Quantcast
The Foreman Forecast: The primary issue – Metro US

The Foreman Forecast: The primary issue

The Foreman Forecast: The primary issue
Getty Images

As much as people worry about being attacked by a shark, hit by lightning or trapped in a cab with Pauly Shore, such events are thankfully rare. If you are the president of the United States, here is something else you can add to the “long odds” list: Getting challenged for your own party’s nomination when re-election time rolls around. But Donald Trump may be tinkering with that likelihood.

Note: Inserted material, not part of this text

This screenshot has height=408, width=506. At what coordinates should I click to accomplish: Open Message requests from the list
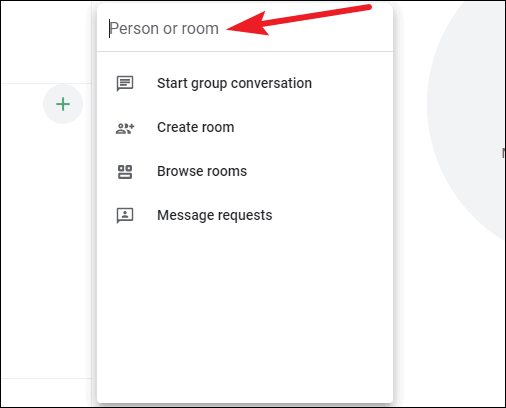coord(245,215)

His combative, nontraditional and, so far, not entirely effective way of running the White House has sent seismic tremors rumbling beneath Congressional Republicans. Some are already shrugging when asked if this is the man they want in 2020. Arizona Sen. Jeff Flake insists President Trump is “inviting” a primary challenge. Granted, Flake is no Trump fan, but hearing anyone from a sitting president’s party publicly voice such heresy is startling.

President Trump clearly wants to be re-elected. He is already holding campaign events as if the vote is coming up this November, not three and a half years from now. He is flinging around the crackling language of the campaign trail, rallying donors, slamming the media and lashing out at anyone who even hints he might not be the right person for the job.

So why are members of his party pushing back? Because he is waging war on them almost as much as on the Democrats. His Twitter feed routinely savages GOP leaders and elected members. He blames them seemingly every time one of his legislative initiatives falls flat. In short, he often acts as if the interests of Donald Trump have nothing to do with the interests of the party … and many in that party are now returning the favor.

Granted, the election is far off, they could all patch things up, and incumbents usually get the party’s nod in re-election bids even if there are hard feelings. But the fact that these questions are being raised this early in the process ought to be a warning to the president’s team – he’s making Congressional Republicans uneasy, he’s not delivering the kind of leadership many of them can follow, and the long odds against a Republican revolt may be getting shorter.